Well, finally, I am real-life, dyed-in-the-wool person from Albany, with all the rights and privileges that come with it. Especially the right, nay, the obligation, to make fun of people on commercials who say Al-ban-y (like the guy’s first name) instead of ALL-BAN-Y .

I moved to Albany in 1979. So I didn’t remember, I was not present for:
*When WRGB moved from Channel 4 to Channel 6
*TV children’s entertainer Freddy Freihofer
*What Albany looked like before it was torn up to build the Empire State Plaza

But I HAVE been here long enough to remember:
*When Erastus Corning was mayor
*When the band Blotto was on MTV (Worst video? NO WAY!)
*When the band Fear of Strangers was the Units; own a Units single
*When the Spectrum Theater in Albany was the Third Street Cinema in Troy
*The Honest Weight Food Co-op, two addresses ago
* Metroland, a half dozen addresses ago
*Justin’s, a couple owners ago
*When Phil Jackson coached Albany Patroons, who played in the Washington Avenue Armory, and won the 1984 Continental Basketball League title
*The 1986 Albany Tricentennial Celebration
*The October 4, 1987 snowstorm
*When they filmed Ironweed in Albany; had a Jack Nicholson sighting at the Palace Theatre
*When the Knickerbocker Arena (or whatever they’re calling it now) was built
*When Jerry Jennings ran for mayor as a progressive
*The July 15, 1995 derecho; woke me out a sound sleep with 70 MPH winds rattling my bedroom windows at 7 a.m.
*Albany First Night

I should note that I did, in fact, live in Schenectady for a year and a half before moving to Albany. But everybody knows that, except for going to work or for special events (going to the Troy Music Hall, Proctor’s in Schenectady, the Palace Theatre in Albany, e.g.), travel between Albany and Schenectady, or Albany to Troy, for that matter, is strictly prohibited, enforced by the barbed wire at the borders. Likewise the cities and the suburbs.
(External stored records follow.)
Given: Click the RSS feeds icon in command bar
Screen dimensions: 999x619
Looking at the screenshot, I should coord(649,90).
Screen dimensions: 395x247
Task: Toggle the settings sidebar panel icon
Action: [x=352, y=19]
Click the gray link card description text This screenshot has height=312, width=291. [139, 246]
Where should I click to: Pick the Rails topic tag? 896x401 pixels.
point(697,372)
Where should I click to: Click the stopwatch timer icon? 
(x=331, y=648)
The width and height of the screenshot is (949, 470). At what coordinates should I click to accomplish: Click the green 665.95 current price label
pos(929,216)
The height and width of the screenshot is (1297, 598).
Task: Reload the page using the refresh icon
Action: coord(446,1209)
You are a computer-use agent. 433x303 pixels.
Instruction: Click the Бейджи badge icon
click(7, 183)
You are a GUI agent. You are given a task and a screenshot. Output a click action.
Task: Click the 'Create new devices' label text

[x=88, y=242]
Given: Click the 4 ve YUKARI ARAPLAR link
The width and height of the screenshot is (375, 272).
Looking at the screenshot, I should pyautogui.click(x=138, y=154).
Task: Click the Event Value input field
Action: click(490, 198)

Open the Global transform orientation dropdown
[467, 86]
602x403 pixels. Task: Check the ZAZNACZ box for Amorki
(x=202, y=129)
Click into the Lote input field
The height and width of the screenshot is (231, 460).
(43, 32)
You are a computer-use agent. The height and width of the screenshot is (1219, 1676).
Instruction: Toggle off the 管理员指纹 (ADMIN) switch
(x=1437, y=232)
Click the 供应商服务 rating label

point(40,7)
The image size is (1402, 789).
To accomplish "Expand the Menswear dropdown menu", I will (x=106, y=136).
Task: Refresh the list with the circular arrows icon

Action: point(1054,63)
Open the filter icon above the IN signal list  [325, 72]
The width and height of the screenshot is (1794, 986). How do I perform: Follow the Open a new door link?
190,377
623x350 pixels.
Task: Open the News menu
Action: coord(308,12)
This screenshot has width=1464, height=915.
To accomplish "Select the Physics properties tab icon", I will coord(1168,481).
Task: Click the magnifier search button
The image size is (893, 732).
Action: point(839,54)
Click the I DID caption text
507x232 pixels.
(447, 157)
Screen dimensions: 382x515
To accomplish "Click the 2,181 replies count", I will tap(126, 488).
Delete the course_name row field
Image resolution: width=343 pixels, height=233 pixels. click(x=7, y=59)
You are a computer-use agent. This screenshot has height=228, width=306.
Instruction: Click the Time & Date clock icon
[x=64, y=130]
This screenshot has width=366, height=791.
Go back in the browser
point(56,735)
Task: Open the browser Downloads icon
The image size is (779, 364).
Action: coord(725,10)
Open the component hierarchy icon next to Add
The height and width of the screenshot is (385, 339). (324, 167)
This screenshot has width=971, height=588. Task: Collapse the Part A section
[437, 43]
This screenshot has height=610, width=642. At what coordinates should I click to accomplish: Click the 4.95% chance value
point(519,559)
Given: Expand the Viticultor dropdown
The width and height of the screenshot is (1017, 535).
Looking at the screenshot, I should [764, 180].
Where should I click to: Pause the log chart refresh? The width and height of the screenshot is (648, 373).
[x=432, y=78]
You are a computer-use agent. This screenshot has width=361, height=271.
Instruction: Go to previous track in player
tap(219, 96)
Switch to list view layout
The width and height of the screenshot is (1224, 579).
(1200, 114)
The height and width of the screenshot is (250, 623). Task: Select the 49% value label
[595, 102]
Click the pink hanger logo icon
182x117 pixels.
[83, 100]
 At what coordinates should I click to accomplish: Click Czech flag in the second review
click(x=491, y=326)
I’m a homeowner now, but I was a renter for a number of years. As a result, I have lived on a number of streets in Albany, including: Hudson Avenue, Madison Avenue, Morris Street, Lancaster Street, Manning Boulevard, North Allen Street, Ontario Street, Second Street, and Western Avenue. Though I’ve been in the same place for the last nine years, I’m convinced that my friends still write my address in their address books in pencil.

In the last primary election cycle, one of the candidates indicated in the literature being born in Albany, while the opponent came here only in 1991. Is that 30-year rule is breaking down? If I’m remembering correctly, the transplanted candidate won.